SOURCE EXTRACT below:

The Lord reminded me how for the first fifteen years after my salvation, I did not listen to newscasts or follow politics. I felt it was a waste of my time when compared to seeking Him.
This changed in early 2000 when I read a prophecy spoken by a man I admired – Bob Jones. “A burning bush shall come out of Texas and be elected the next president of the United States,” he prophesied.
Jones’ prophetic words stirred me to follow politics and to begin listening to newscasts and a few conservative radio shows while I drove my truck. I soon began thinking the GOP was God’s Own Party and the Democrats were controlled by Satan and his minions.
Almost 90% of black Americans vote for Democratic candidates. Thus, love for my black brothers and sisters became collateral damage in my new political thinking.
I continued on this political path until January of 2009. That’s when the Lord let me know He loved both Democrats and Republicans and I should do the same. He told me that I could be delivered of my attitudes toward Democrats if I quit listening to news programs and conservative talk radio – AND – quit voting in elections.
It took six months, but the Lord’s proposals changed my life. I no longer looked at a person through a political mindset. I saw each person as a valued being, created in God’s image, one who Jesus died for on the cross and one who He loved with all of His heart.
Take a deep breath, okay?
I am not you. The Lord knows my heart and how to set me free of my attitudes. If you have a bad attitude toward Democrats or Republicans, seek the Lord on how to love them as He does.
Just so you know: I don’t listen to the news, but I do read some news articles and check out headlines on news sites on the internet. Thus, I do keep abreast of what is happening in America and the world.
And He said to them, Be careful what you are hearing. The measure [of thought and study] you give [to the truth you hear] will be the measure [of virtue and knowledge] that comes back to you—and more [besides] will be given to you who hear. (Mark 4:24 AMP)
As I wrote earlier, love for my black brothers and sisters became collateral damage with my change in political thinking. My spiritual ears no longer heard their cries for freedom nor did I feel their pain anymore. This love did not return when the Lord delivered me of my attitudes toward Democrats, but instead my attitude was that my black brothers and sisters needed to “pull themselves up by their bootstraps” and join the twenty-first century here in America.
Sadly, I forgot how I wasn’t able to set myself free from most of my problems without the help of other believers.
Bear one another’s burden, and thereby fulfill the law of Christ. (Galatians 6:2)
Thus, I ask forgiveness from my black brothers and sisters for my sin of being lukewarm in loving them.
(Excerpt from my upcoming book entitled A Black River by Larry Nevenhoven)
6 responses to “I AM NOT RACIST…or am I?”

End of SOURCE EXTRACT.
DATA SHOWN below:

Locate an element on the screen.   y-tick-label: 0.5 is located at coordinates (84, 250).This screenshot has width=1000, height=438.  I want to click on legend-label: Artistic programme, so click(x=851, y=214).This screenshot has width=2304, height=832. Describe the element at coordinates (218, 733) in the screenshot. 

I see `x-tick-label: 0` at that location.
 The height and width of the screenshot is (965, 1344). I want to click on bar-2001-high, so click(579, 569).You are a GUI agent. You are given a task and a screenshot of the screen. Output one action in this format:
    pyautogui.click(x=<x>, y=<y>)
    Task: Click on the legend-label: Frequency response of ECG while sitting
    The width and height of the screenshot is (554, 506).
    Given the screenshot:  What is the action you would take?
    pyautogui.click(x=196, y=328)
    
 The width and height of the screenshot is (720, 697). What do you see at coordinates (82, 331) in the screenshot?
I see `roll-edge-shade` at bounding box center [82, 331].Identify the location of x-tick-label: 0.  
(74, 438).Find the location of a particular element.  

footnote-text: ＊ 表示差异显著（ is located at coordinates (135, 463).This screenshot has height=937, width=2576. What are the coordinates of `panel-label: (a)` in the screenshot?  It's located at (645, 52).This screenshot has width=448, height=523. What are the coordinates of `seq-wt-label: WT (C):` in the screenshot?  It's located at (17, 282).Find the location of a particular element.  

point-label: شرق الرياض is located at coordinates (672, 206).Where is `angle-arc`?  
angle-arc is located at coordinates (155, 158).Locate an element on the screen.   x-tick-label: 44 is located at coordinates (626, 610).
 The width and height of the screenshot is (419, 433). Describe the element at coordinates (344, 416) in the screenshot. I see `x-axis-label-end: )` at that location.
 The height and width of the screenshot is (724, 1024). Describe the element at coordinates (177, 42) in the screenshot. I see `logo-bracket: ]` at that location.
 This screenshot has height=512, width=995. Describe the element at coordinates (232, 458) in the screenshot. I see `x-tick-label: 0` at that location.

End of DATA SHOWN.

◆ LIST OF TASKS:
- a) In the excerpt on politics and love, what made love for black brothers and sisters become collateral damage in the writer's new political thinking?
- b) According to the excerpt on politics and love, how long did it take for the Lord's proposals to change the writer's life?

◆ ANSWERS TO THE EXERCISE:
- a) The writer had come to think the GOP was God's Own Party and that Democrats were controlled by Satan and his minions. Because almost 90% of black Americans vote for Democratic candidates, love for black brothers and sisters became collateral damage of that thinking.

- b) Six months.